A Glasford man is conquering his health goals with the help of the pulmonary rehabilitation team at Carle Health Proctor Hospital – and he is helping others in the process.

Russ Taylor, A 63-year-old lung transplant recipient, has worked with exercise specialist Dana Myers and her team since 2016. Twice a week, he completes a workout routine consisting of a treadmill, elliptical, arm bike, rowing machine and more.

“I like to switch it up instead of doing the same thing the whole time,” Taylor said.

Taylor has undergone a long and rigorous health journey.

In 2007, a respiratory test confirmed he could not return to his career as a painter. A few years later, he started using oxygen therapy and, in 2016, began seeking evaluation for a lung transplant.

To be eligible for a transplant, Taylor needed to achieve certain BMI, weight and endurance goals. It was then that he started working with Myers and her team.

“He brought those goals into rehab, and that’s what we focused on. We started by doing the treadmill, focusing on his weight and educating him on diet,” Myers said.

Taylor utilized two 4-liter oxygen tanks, which he brought with him to every session.

Myers credits his resiliency, recalling he always knew his goals and kept along with every milestone.

“I have seen Russ battle so hard. He works so hard to achieve anything and everything. He never, ever gave up. There wasn’t a time that I didn’t see the fight in his eyes,” Myers said.

“They were very helpful – they’d help me out with whatever needed to be done,” Taylor said.

Taylor worked hard, completed every requirement and received his lung transplant in Nov 2020.

He said his exercise and dedication made a massive difference before and after the procedure.

“I had been there exercising for quite a while, and it showed,” Taylor said. “I was on two tanks of oxygen when I started, and now, I don’t need them. I don’t have to have a CPAP at night either.”

“I watched him carry in those tanks for years and years. The day he walked in without anything, there wasn’t a dry eye in the building. It was an amazing sight,” Myers added.

Taylor continues to meet with the team twice a week to work on endurance and maintain his weight and blood sugar levels.

In addition, he is open about his experience and shares it with other patients to help them in their recovery.

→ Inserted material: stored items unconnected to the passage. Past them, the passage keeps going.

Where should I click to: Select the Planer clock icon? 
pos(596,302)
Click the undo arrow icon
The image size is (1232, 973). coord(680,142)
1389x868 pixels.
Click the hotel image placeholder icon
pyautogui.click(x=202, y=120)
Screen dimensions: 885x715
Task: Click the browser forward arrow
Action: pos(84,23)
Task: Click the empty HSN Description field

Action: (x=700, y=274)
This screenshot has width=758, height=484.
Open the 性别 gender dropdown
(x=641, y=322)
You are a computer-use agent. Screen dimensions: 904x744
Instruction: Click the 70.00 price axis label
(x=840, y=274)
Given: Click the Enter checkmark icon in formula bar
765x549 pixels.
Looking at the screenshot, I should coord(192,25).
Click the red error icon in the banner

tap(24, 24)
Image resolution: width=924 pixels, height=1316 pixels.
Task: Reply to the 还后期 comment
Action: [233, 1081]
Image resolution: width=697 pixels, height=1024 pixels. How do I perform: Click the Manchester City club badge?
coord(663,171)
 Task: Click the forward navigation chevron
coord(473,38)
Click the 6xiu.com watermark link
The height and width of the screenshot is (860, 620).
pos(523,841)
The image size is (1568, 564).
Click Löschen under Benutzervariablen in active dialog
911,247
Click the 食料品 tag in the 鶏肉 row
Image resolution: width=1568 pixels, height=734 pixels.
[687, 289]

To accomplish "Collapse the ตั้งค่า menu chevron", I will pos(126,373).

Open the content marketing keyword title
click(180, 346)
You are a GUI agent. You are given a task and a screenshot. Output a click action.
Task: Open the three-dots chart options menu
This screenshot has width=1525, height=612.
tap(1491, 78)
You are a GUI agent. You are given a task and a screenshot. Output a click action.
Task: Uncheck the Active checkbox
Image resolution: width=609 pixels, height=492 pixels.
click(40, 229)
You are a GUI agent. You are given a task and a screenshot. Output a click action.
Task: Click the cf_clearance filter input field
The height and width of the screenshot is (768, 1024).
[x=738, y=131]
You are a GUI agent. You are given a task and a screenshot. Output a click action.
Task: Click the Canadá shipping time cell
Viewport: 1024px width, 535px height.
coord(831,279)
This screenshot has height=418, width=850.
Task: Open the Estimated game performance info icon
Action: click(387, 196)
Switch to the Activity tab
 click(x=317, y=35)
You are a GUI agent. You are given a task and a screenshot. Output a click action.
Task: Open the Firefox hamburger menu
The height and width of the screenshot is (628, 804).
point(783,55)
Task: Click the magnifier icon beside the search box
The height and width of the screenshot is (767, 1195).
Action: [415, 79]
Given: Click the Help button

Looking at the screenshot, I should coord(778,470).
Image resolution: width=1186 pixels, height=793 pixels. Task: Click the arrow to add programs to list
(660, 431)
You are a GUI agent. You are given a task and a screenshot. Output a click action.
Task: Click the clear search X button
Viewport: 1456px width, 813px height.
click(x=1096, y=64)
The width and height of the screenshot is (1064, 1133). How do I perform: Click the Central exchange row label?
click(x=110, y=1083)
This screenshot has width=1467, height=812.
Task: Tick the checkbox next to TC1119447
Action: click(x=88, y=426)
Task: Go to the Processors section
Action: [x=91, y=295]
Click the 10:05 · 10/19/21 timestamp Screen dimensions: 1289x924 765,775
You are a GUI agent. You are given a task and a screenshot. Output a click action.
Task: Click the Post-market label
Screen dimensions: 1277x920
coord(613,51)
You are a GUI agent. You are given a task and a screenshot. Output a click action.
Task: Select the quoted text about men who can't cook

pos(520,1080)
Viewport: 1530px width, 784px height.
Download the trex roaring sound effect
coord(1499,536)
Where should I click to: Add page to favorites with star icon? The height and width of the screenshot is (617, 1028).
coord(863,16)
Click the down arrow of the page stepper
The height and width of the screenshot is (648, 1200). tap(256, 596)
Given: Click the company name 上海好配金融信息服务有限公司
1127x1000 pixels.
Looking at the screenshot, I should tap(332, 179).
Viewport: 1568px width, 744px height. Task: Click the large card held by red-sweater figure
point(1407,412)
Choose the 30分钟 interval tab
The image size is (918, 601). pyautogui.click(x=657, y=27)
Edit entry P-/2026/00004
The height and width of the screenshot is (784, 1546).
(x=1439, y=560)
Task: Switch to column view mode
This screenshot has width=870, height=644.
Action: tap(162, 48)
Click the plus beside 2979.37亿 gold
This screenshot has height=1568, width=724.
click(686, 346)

“It really helps keep me motivated. When I miss a session, I just miss the team and the routine,” Taylor said. “My body expects it, and it helps keep me moving. It can help others do the same.”

Myers refers to the Proctor rehab team as one big family, and they treat Taylor as one of their own.

She adds the most important goal is to help him and others walk and move as much as possible.

“It is the best thing for them,” Myers said. “Unfortunately for pulmonary patients, the damage and disease they have is not always reversible. Our goal is to prevent further damage and help maintain the strength they have – not just with exercise but also with diet, psychosocial and medication advice. That teaches them the exercise aspect but also what to do at home.”

Taylor adds he always looks forward to his rehab sessions and credits his families – both at home and at Proctor – for their support every step of the way.

“My wife makes sure I stick with it like a full-time job,” Taylor said. “Whenever I need something, I just ask, and the team gives me support. They keep telling me, ‘You sure have come a long way.’ I just really enjoy going over there.”

“I adore our team,” Myers added. “We are going to make this process as easy as possible for you – we just want to educate and improve the lifestyle of our patients.”